人が外国で死亡した時に、その遺体はどのように日本まで運ばれるのか、逆に日本に住む外国の方が亡くなった場合、どのように遺体が搬送されるのか、想像もしたことがなかったのですが、そういった業務を専門に行っている会社のノンフィクションです。海外で死亡した邦人の受け入れ、そして日本で死亡した外国人を母国へと送る事を「国際霊柩送還」と言うそうです。その草分け的存在のエアハース・インターナショナル社のドキュメンタリーです。
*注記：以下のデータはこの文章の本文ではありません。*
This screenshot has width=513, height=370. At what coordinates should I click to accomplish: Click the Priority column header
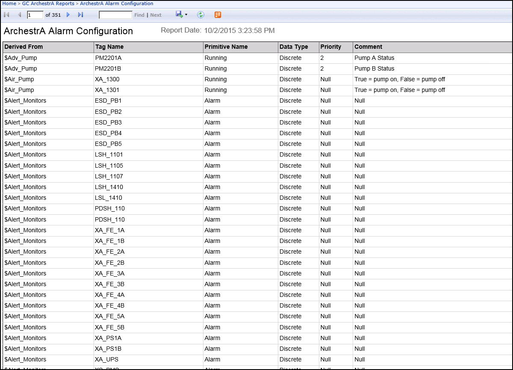(331, 47)

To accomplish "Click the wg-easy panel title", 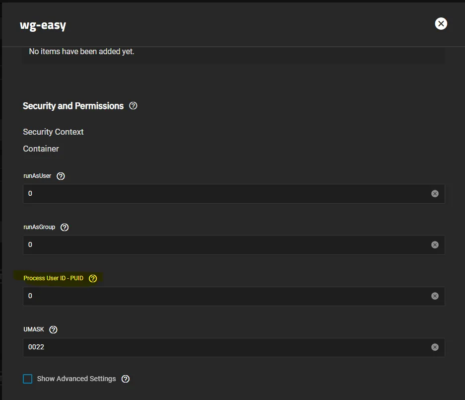I will (x=43, y=25).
海外で亡くなる方の遺体の状況は様々で、国の文化、思想、宗教等の事情から遺体の状態は劣悪な事も多く、そのままの姿では、遺族の方が、安らかに見送ることが出来ないそうです。そこで、遺体の復元や防腐処理の技術を持っているエアハース・インターナショナル社の社員の方々が、心のこもった対応をされている様子がよく分かりました。職業として見たら、体力的、精神的なタフさが求められる過酷な職業だと思いますが、「幸せな姿で遺族の元に戻してあげたい」と懸命な作業をされる描写に心を打たれました。

 「エンジェルフライト 国際霊柩送還士」は、第10回(2012年) 開高健ノンフィクション賞受賞作です。